Data on locating visible targets
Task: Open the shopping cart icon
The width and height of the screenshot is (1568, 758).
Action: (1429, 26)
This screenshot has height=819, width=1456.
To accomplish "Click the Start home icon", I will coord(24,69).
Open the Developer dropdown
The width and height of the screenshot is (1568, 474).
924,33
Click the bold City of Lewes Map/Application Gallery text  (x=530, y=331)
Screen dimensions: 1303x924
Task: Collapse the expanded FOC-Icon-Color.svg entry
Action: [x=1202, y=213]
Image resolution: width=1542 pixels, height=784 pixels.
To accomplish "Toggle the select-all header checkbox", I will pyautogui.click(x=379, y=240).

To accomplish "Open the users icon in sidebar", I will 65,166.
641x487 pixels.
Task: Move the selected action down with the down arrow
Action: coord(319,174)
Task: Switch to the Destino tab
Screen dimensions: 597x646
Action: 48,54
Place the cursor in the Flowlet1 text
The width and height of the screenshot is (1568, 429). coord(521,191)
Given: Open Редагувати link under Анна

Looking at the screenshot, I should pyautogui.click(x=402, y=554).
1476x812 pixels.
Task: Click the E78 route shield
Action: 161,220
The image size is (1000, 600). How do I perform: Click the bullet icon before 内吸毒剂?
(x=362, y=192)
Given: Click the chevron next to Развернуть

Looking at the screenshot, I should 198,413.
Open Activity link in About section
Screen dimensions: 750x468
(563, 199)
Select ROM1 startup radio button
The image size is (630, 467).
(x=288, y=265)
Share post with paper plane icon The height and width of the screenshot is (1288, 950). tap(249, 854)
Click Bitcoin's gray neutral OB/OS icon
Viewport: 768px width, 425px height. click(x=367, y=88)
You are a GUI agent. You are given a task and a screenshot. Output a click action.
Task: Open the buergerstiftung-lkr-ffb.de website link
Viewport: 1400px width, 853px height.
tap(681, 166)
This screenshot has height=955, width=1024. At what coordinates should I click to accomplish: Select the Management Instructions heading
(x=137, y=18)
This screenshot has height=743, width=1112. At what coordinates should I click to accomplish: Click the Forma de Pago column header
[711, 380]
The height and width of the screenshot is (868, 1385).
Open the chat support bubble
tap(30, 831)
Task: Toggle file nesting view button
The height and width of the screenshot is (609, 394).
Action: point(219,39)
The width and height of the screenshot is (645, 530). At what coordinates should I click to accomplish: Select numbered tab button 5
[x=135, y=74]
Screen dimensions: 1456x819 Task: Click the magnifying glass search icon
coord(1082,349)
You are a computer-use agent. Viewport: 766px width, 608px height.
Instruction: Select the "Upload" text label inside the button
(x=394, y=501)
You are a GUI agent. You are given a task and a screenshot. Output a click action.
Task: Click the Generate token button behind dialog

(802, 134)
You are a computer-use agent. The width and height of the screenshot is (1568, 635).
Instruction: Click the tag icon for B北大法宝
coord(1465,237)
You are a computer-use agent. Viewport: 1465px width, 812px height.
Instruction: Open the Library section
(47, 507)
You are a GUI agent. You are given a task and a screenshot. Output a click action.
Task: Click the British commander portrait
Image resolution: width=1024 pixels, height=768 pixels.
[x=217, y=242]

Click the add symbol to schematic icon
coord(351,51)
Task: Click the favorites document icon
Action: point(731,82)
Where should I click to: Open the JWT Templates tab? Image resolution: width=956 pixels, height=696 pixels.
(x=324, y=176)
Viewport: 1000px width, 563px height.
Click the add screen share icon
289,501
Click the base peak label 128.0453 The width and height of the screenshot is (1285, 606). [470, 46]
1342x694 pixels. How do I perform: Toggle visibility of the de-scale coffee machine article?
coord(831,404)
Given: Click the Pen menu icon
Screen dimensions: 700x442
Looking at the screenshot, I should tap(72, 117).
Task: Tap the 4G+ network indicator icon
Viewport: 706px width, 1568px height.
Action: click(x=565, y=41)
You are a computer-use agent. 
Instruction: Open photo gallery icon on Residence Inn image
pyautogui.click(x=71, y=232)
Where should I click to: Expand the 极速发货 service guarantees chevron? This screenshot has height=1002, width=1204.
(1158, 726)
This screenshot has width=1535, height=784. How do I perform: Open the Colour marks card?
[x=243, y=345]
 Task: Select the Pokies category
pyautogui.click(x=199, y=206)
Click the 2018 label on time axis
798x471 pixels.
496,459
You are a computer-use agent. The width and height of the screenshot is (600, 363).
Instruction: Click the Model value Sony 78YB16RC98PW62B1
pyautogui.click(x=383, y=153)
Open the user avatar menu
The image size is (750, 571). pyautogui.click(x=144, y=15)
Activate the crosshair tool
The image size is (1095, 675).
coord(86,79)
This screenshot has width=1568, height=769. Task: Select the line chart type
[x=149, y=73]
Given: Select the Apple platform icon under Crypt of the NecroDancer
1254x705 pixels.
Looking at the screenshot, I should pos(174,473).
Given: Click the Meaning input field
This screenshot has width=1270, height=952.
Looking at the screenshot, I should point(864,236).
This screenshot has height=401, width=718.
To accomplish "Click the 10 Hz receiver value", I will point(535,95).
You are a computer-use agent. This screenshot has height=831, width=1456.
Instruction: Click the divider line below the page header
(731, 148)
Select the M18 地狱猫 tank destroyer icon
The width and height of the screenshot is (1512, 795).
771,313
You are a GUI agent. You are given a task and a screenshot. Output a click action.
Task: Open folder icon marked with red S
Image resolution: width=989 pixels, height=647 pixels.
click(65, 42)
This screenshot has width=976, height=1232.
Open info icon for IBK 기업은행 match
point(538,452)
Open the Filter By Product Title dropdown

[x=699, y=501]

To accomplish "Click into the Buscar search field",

→ **What the exercise asks**:
Reproduce the material in full, replacing each "Image resolution" with "Display resolution" and leaving every other character untouched.

→ **The answer**:
Task: Open the shopping cart icon
The width and height of the screenshot is (1568, 758).
Action: (1429, 26)
This screenshot has height=819, width=1456.
To accomplish "Click the Start home icon", I will coord(24,69).
Open the Developer dropdown
The width and height of the screenshot is (1568, 474).
924,33
Click the bold City of Lewes Map/Application Gallery text  (x=530, y=331)
Screen dimensions: 1303x924
Task: Collapse the expanded FOC-Icon-Color.svg entry
Action: [x=1202, y=213]
Display resolution: width=1542 pixels, height=784 pixels.
To accomplish "Toggle the select-all header checkbox", I will pyautogui.click(x=379, y=240).

To accomplish "Open the users icon in sidebar", I will 65,166.
641x487 pixels.
Task: Move the selected action down with the down arrow
Action: coord(319,174)
Task: Switch to the Destino tab
Screen dimensions: 597x646
Action: 48,54
Place the cursor in the Flowlet1 text
The width and height of the screenshot is (1568, 429). coord(521,191)
Given: Open Редагувати link under Анна

Looking at the screenshot, I should pyautogui.click(x=402, y=554).
1476x812 pixels.
Task: Click the E78 route shield
Action: 161,220
The image size is (1000, 600). How do I perform: Click the bullet icon before 内吸毒剂?
(x=362, y=192)
Given: Click the chevron next to Развернуть

Looking at the screenshot, I should 198,413.
Open Activity link in About section
Screen dimensions: 750x468
(563, 199)
Select ROM1 startup radio button
The image size is (630, 467).
(x=288, y=265)
Share post with paper plane icon The height and width of the screenshot is (1288, 950). tap(249, 854)
Click Bitcoin's gray neutral OB/OS icon
Viewport: 768px width, 425px height. click(x=367, y=88)
You are a GUI agent. You are given a task and a screenshot. Output a click action.
Task: Open the buergerstiftung-lkr-ffb.de website link
Viewport: 1400px width, 853px height.
tap(681, 166)
This screenshot has height=955, width=1024. At what coordinates should I click to accomplish: Select the Management Instructions heading
(x=137, y=18)
This screenshot has height=743, width=1112. At what coordinates should I click to accomplish: Click the Forma de Pago column header
[711, 380]
The height and width of the screenshot is (868, 1385).
Open the chat support bubble
tap(30, 831)
Task: Toggle file nesting view button
The height and width of the screenshot is (609, 394).
Action: point(219,39)
The width and height of the screenshot is (645, 530). At what coordinates should I click to accomplish: Select numbered tab button 5
[x=135, y=74]
Screen dimensions: 1456x819 Task: Click the magnifying glass search icon
coord(1082,349)
You are a computer-use agent. Viewport: 766px width, 608px height.
Instruction: Select the "Upload" text label inside the button
(x=394, y=501)
You are a GUI agent. You are given a task and a screenshot. Output a click action.
Task: Click the Generate token button behind dialog

(802, 134)
You are a computer-use agent. The width and height of the screenshot is (1568, 635).
Instruction: Click the tag icon for B北大法宝
coord(1465,237)
You are a computer-use agent. Viewport: 1465px width, 812px height.
Instruction: Open the Library section
(47, 507)
You are a GUI agent. You are given a task and a screenshot. Output a click action.
Task: Click the British commander portrait
Display resolution: width=1024 pixels, height=768 pixels.
[x=217, y=242]

Click the add symbol to schematic icon
coord(351,51)
Task: Click the favorites document icon
Action: point(731,82)
Where should I click to: Open the JWT Templates tab? Display resolution: width=956 pixels, height=696 pixels.
(x=324, y=176)
Viewport: 1000px width, 563px height.
Click the add screen share icon
289,501
Click the base peak label 128.0453 The width and height of the screenshot is (1285, 606). [470, 46]
1342x694 pixels. How do I perform: Toggle visibility of the de-scale coffee machine article?
coord(831,404)
Given: Click the Pen menu icon
Screen dimensions: 700x442
Looking at the screenshot, I should tap(72, 117).
Task: Tap the 4G+ network indicator icon
Viewport: 706px width, 1568px height.
Action: click(x=565, y=41)
You are a computer-use agent. 
Instruction: Open photo gallery icon on Residence Inn image
pyautogui.click(x=71, y=232)
Where should I click to: Expand the 极速发货 service guarantees chevron? This screenshot has height=1002, width=1204.
(1158, 726)
This screenshot has width=1535, height=784. How do I perform: Open the Colour marks card?
[x=243, y=345]
 Task: Select the Pokies category
pyautogui.click(x=199, y=206)
Click the 2018 label on time axis
798x471 pixels.
496,459
You are a computer-use agent. The width and height of the screenshot is (600, 363).
Instruction: Click the Model value Sony 78YB16RC98PW62B1
pyautogui.click(x=383, y=153)
Open the user avatar menu
The image size is (750, 571). pyautogui.click(x=144, y=15)
Activate the crosshair tool
The image size is (1095, 675).
coord(86,79)
This screenshot has width=1568, height=769. Task: Select the line chart type
[x=149, y=73]
Given: Select the Apple platform icon under Crypt of the NecroDancer
1254x705 pixels.
Looking at the screenshot, I should pos(174,473).
Given: Click the Meaning input field
This screenshot has width=1270, height=952.
Looking at the screenshot, I should point(864,236).
This screenshot has height=401, width=718.
To accomplish "Click the 10 Hz receiver value", I will point(535,95).
You are a computer-use agent. This screenshot has height=831, width=1456.
Instruction: Click the divider line below the page header
(731, 148)
Select the M18 地狱猫 tank destroyer icon
The width and height of the screenshot is (1512, 795).
771,313
You are a GUI agent. You are given a task and a screenshot. Output a click action.
Task: Open folder icon marked with red S
Display resolution: width=989 pixels, height=647 pixels.
click(65, 42)
This screenshot has width=976, height=1232.
Open info icon for IBK 기업은행 match
point(538,452)
Open the Filter By Product Title dropdown

[x=699, y=501]

To accomplish "Click into the Buscar search field",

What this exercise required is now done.